··· SOURCE DATA

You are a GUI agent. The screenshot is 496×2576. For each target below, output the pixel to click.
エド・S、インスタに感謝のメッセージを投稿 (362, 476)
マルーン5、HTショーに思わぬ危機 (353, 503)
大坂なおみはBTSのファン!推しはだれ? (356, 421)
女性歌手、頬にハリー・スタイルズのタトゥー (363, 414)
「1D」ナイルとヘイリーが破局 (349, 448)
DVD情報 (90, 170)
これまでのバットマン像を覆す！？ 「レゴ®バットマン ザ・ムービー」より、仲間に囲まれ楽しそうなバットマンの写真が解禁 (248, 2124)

······
··· SOURCE DATA

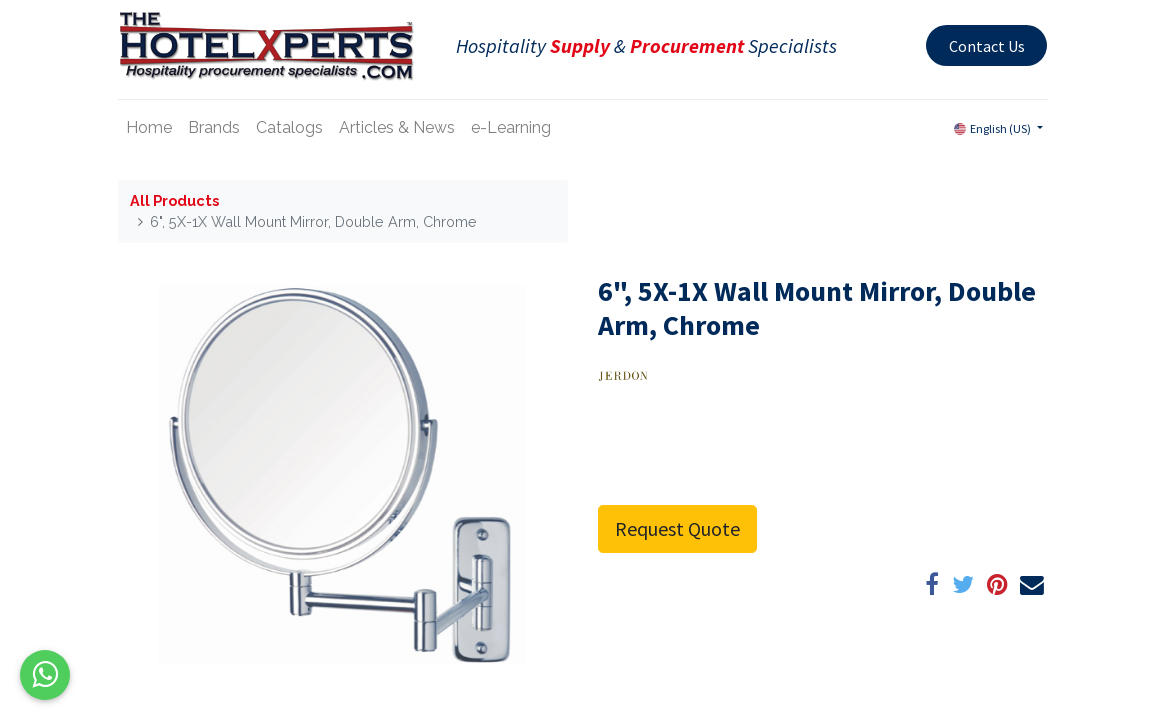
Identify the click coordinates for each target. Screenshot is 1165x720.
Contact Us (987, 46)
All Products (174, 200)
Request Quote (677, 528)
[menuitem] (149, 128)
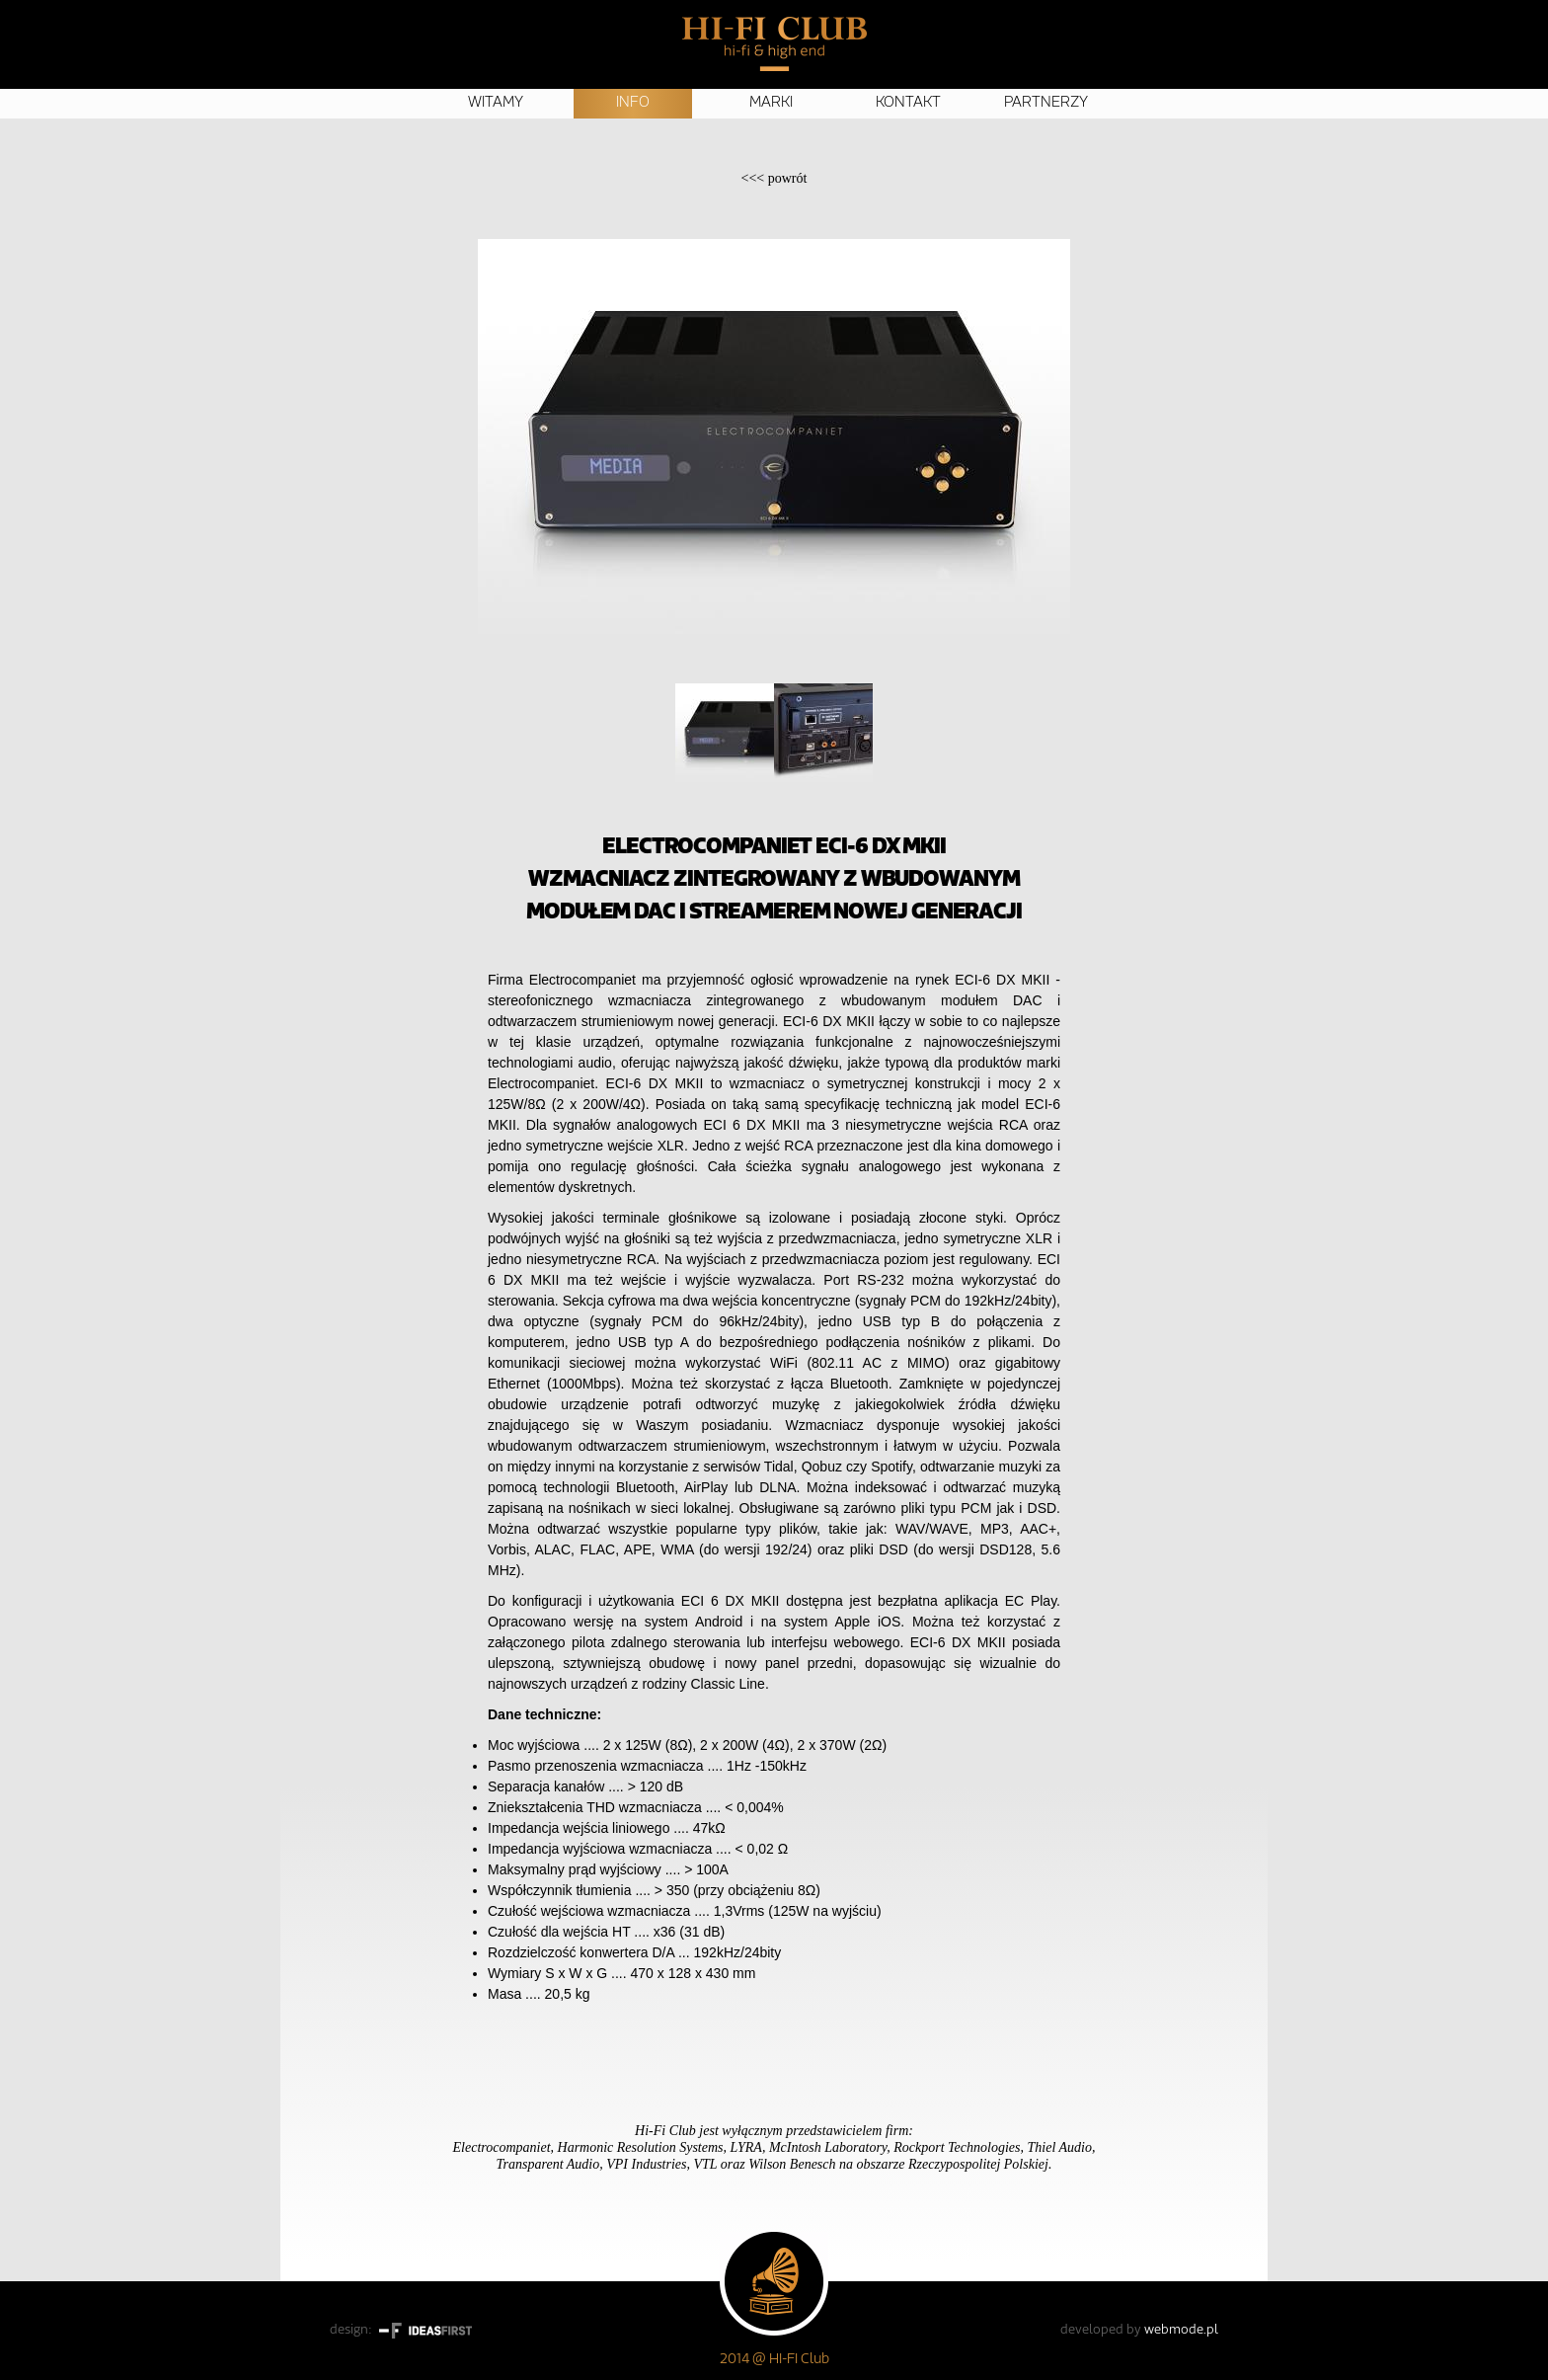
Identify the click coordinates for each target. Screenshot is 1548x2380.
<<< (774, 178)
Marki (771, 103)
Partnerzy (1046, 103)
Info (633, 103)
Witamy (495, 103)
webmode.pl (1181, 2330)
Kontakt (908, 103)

······

**DIRECTIVE:** Write out everything from the line containing "You are a GUI" down to and including the line containing "DVD情報 (90, 170)" as a numbered list, leaving out any blank lines.

**CORRECT RESPONSE:**
1. You are a GUI agent. The screenshot is 496×2576. For each target below, output the pixel to click.
2. エド・S、インスタに感謝のメッセージを投稿 (362, 476)
3. マルーン5、HTショーに思わぬ危機 (353, 503)
4. 大坂なおみはBTSのファン!推しはだれ? (356, 421)
5. 女性歌手、頬にハリー・スタイルズのタトゥー (363, 414)
6. 「1D」ナイルとヘイリーが破局 (349, 448)
7. DVD情報 (90, 170)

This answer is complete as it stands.